Moderating factors include the waning effects of pent-up demand and Employees Provident Fund withdrawals, as well as the lag impact of higher interest rates.

There is still respectable growth for private consumption of 5.7% this year (7.1% average 2010 to 2019), the unemployment rate is expected to return to the long-term level of 3.3% by end of 2023 (3.6% end-2022), said RAM Rating Services head, economic research and senior economist, Woon Khai Jhek.

Providing some buffer for private consumption is the expansionary Budget 2023 and a supportive labour market; vacancies are still high, with resilience in the informal sectors providing more choices for job seekers, said United Overseas Bank senior economist Julia Goh.

However, the return of Chinese tourists may be gradual in the first half of 2023, owing to a more challenging economic climate and capacity constraints.

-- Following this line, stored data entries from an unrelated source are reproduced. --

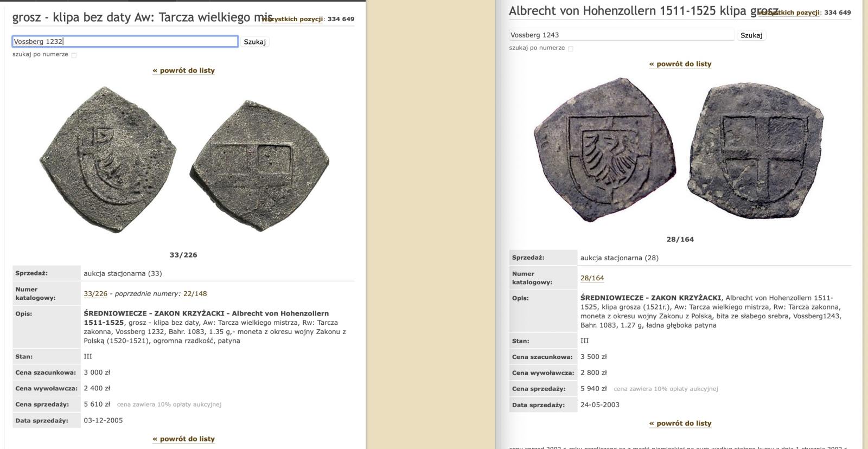Click left 'wszystkich pozycji' link
The image size is (868, 449).
click(292, 19)
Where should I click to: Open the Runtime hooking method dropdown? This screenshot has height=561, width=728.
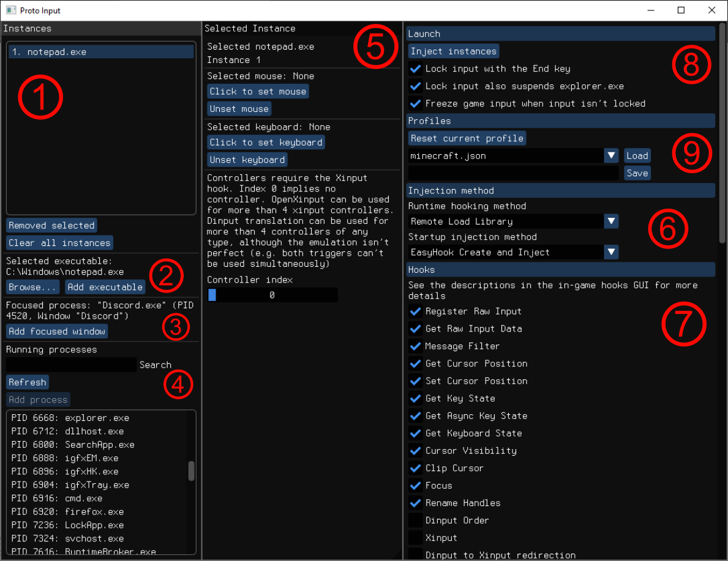point(611,221)

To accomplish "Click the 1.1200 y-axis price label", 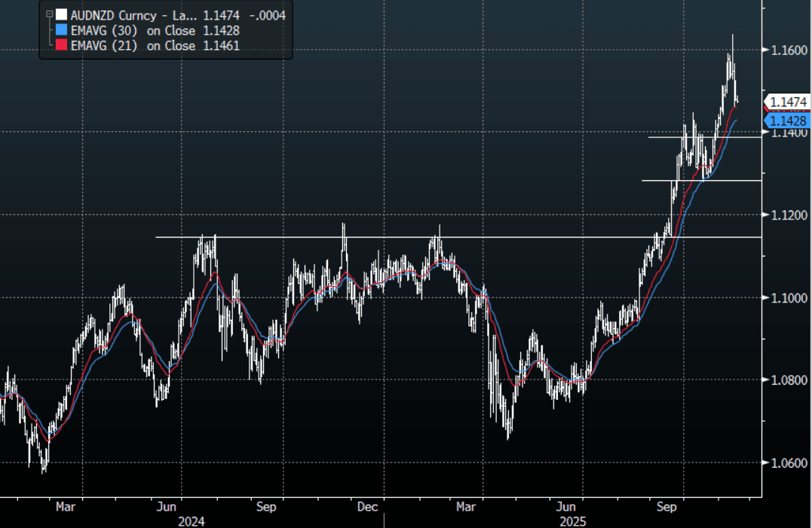I will (787, 216).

Private consumption looked weak in the fourth quarter of 2022; GDP growth contracted from 1.9% in the third quarter of 2022 to minus 2.6% in the fourth quarter of 2022.

While tourism and the labour market should support private consumption, Bank Negara is expected to adopt a wait-and-see approach with regard to interest rate hikes amidst an increasingly weaker domestic environment, said CGS-CIMB Research in a note.

Assuming that the major economies are able to avoid a recession this year, export-oriented industries should still help to support the economy.

Thus, the labour market should stay at full employment while resilience in the banking sector would allow continued access to credit.

(Full employment does not mean zero unemployment, but a situation where those who are able and willing to work can find a job).

All this will underpin consumer spending this year, said Bank Muamalat head for economics, market analysis and social finance, Afzanizam Abdul Rashid.

As an indication of resilience, strong correlation is noted between private consumption/credit card outstanding (74.3%), and private consumption/total employment year-on-year (70.9%).

Logical way

Improving investments is the logical way for the government to “turbo boost” private consumption in a more concerted and long-term manner.

Historically, there is a high tendency for household consumption to move along with investments: the relationship was quite low in the decade following the 1997 Asian Financial Crisis but had increased in the past decade.

As the ringgit is still under-valued in real effective exchange rate (REER) terms, by around 18% to 19%, it makes sense to improve the enabling environment so that investments can thrive in Malaysia.

REER is the weighted average of a currency against an index or basket of other currencies.

The key challenge is to make Malaysia a favourable investment destination for foreign investors, especially by tapping on its comparative advantage.

Meanwhile, offering more cash handouts or improving wages in the immediate term is not advisable as it is highly inflationary; the government could end up accumulating even more debt to finance this one-off policy.

Discipline in financial planning is required, where financial literacy should be inculcated especially among youths.

In relation to changing consumer tastes, sustainable consumption of products and services that minimises the impact on the environment is becoming important, but will challenge producers to stay vigilant on the sustainability of their offerings.

Against these challenges in increasing investments, levels of financial literacy and sustainability, weakness in private consumption is not expected to be prolonged.

Past experience and historical trends indicate that Malaysian consumers are relatively resilient; once some of the headwinds pass this year, we should expect consumption activity to pick up accordingly.

Yap Leng Kuen is a former StarBiz editor. The views expressed here are the writer’s own.